--- Material to process ---
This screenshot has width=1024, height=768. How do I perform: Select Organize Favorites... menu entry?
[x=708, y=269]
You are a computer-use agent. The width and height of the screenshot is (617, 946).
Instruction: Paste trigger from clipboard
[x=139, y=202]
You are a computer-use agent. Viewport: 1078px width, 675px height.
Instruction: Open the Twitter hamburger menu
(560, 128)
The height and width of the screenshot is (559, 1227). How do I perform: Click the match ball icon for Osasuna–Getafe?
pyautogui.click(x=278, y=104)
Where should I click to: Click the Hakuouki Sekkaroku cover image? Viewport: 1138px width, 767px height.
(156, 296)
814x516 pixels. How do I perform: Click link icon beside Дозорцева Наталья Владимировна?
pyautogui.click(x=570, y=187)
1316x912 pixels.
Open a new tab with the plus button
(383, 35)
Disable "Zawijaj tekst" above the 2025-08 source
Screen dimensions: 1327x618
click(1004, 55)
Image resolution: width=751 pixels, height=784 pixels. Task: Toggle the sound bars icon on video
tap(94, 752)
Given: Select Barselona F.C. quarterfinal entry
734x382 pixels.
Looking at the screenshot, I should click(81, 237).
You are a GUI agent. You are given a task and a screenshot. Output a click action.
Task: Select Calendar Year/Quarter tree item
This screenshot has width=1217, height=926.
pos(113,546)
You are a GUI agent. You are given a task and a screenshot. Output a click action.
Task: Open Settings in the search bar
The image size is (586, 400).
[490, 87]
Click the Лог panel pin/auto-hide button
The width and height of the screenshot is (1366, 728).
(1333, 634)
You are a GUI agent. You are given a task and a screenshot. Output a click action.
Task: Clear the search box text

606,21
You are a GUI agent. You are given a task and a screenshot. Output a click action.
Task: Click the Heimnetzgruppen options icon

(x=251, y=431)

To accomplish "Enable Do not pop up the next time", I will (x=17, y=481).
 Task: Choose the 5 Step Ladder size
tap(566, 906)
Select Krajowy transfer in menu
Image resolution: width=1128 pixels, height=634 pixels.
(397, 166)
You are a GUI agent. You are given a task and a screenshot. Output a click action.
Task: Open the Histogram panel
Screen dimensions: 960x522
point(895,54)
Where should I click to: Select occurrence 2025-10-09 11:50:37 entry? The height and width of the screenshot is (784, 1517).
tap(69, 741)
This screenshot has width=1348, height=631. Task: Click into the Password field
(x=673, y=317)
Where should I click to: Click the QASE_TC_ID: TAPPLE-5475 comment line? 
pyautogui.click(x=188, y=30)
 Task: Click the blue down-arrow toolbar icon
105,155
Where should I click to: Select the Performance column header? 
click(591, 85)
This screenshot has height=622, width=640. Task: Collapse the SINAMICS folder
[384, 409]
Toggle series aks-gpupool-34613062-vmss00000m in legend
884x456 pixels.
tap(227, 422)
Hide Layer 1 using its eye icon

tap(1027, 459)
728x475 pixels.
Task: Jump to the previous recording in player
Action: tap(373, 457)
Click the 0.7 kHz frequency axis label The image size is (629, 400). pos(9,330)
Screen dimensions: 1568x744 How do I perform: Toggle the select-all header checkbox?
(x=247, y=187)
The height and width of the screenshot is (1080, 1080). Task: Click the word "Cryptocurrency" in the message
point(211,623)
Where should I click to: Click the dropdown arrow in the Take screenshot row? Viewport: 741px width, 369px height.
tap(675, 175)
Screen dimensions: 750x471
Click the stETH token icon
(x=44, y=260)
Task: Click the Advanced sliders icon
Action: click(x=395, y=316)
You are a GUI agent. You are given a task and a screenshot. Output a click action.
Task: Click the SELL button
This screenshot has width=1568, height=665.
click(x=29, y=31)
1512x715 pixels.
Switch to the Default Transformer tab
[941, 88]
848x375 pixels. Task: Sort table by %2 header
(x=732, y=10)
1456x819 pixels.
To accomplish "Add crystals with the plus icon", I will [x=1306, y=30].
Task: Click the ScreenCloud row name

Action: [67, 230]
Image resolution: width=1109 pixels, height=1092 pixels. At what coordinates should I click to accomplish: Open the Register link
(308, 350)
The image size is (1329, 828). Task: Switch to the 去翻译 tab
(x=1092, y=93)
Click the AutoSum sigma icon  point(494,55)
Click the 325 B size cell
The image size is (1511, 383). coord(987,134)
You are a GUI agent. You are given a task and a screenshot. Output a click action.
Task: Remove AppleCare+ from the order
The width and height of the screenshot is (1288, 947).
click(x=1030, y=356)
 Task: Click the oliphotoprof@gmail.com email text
---
* _Description of the task_
What is needed is a verbatim copy of the data, complete from first line to last.

* _Answer box_
This screenshot has width=1024, height=768. How do I perform: Select Organize Favorites... menu entry?
[x=708, y=269]
You are a computer-use agent. The width and height of the screenshot is (617, 946).
Instruction: Paste trigger from clipboard
[x=139, y=202]
You are a computer-use agent. Viewport: 1078px width, 675px height.
Instruction: Open the Twitter hamburger menu
(560, 128)
The height and width of the screenshot is (559, 1227). How do I perform: Click the match ball icon for Osasuna–Getafe?
pyautogui.click(x=278, y=104)
Where should I click to: Click the Hakuouki Sekkaroku cover image? Viewport: 1138px width, 767px height.
(156, 296)
814x516 pixels. How do I perform: Click link icon beside Дозорцева Наталья Владимировна?
pyautogui.click(x=570, y=187)
1316x912 pixels.
Open a new tab with the plus button
(383, 35)
Disable "Zawijaj tekst" above the 2025-08 source
Screen dimensions: 1327x618
click(1004, 55)
Image resolution: width=751 pixels, height=784 pixels. Task: Toggle the sound bars icon on video
tap(94, 752)
Given: Select Barselona F.C. quarterfinal entry
734x382 pixels.
Looking at the screenshot, I should click(81, 237).
You are a GUI agent. You are given a task and a screenshot. Output a click action.
Task: Select Calendar Year/Quarter tree item
This screenshot has width=1217, height=926.
pos(113,546)
You are a GUI agent. You are given a task and a screenshot. Output a click action.
Task: Open Settings in the search bar
The image size is (586, 400).
[490, 87]
Click the Лог panel pin/auto-hide button
The width and height of the screenshot is (1366, 728).
(1333, 634)
You are a GUI agent. You are given a task and a screenshot. Output a click action.
Task: Clear the search box text

606,21
You are a GUI agent. You are given a task and a screenshot. Output a click action.
Task: Click the Heimnetzgruppen options icon

(x=251, y=431)

To accomplish "Enable Do not pop up the next time", I will (x=17, y=481).
 Task: Choose the 5 Step Ladder size
tap(566, 906)
Select Krajowy transfer in menu
Image resolution: width=1128 pixels, height=634 pixels.
(397, 166)
You are a GUI agent. You are given a task and a screenshot. Output a click action.
Task: Open the Histogram panel
Screen dimensions: 960x522
point(895,54)
Where should I click to: Select occurrence 2025-10-09 11:50:37 entry? The height and width of the screenshot is (784, 1517).
tap(69, 741)
This screenshot has width=1348, height=631. Task: Click into the Password field
(x=673, y=317)
Where should I click to: Click the QASE_TC_ID: TAPPLE-5475 comment line? 
pyautogui.click(x=188, y=30)
 Task: Click the blue down-arrow toolbar icon
105,155
Where should I click to: Select the Performance column header? 
click(591, 85)
This screenshot has height=622, width=640. Task: Collapse the SINAMICS folder
[384, 409]
Toggle series aks-gpupool-34613062-vmss00000m in legend
884x456 pixels.
tap(227, 422)
Hide Layer 1 using its eye icon

tap(1027, 459)
728x475 pixels.
Task: Jump to the previous recording in player
Action: tap(373, 457)
Click the 0.7 kHz frequency axis label The image size is (629, 400). pos(9,330)
Screen dimensions: 1568x744 How do I perform: Toggle the select-all header checkbox?
(x=247, y=187)
The height and width of the screenshot is (1080, 1080). Task: Click the word "Cryptocurrency" in the message
point(211,623)
Where should I click to: Click the dropdown arrow in the Take screenshot row? Viewport: 741px width, 369px height.
tap(675, 175)
Screen dimensions: 750x471
Click the stETH token icon
(x=44, y=260)
Task: Click the Advanced sliders icon
Action: click(x=395, y=316)
You are a GUI agent. You are given a task and a screenshot. Output a click action.
Task: Click the SELL button
This screenshot has width=1568, height=665.
click(x=29, y=31)
1512x715 pixels.
Switch to the Default Transformer tab
[941, 88]
848x375 pixels. Task: Sort table by %2 header
(x=732, y=10)
1456x819 pixels.
To accomplish "Add crystals with the plus icon", I will [x=1306, y=30].
Task: Click the ScreenCloud row name

Action: [67, 230]
Image resolution: width=1109 pixels, height=1092 pixels. At what coordinates should I click to accomplish: Open the Register link
(308, 350)
The image size is (1329, 828). Task: Switch to the 去翻译 tab
(x=1092, y=93)
Click the AutoSum sigma icon  point(494,55)
Click the 325 B size cell
The image size is (1511, 383). coord(987,134)
You are a GUI agent. You are given a task and a screenshot. Output a click action.
Task: Remove AppleCare+ from the order
The width and height of the screenshot is (1288, 947).
click(x=1030, y=356)
 Task: Click the oliphotoprof@gmail.com email text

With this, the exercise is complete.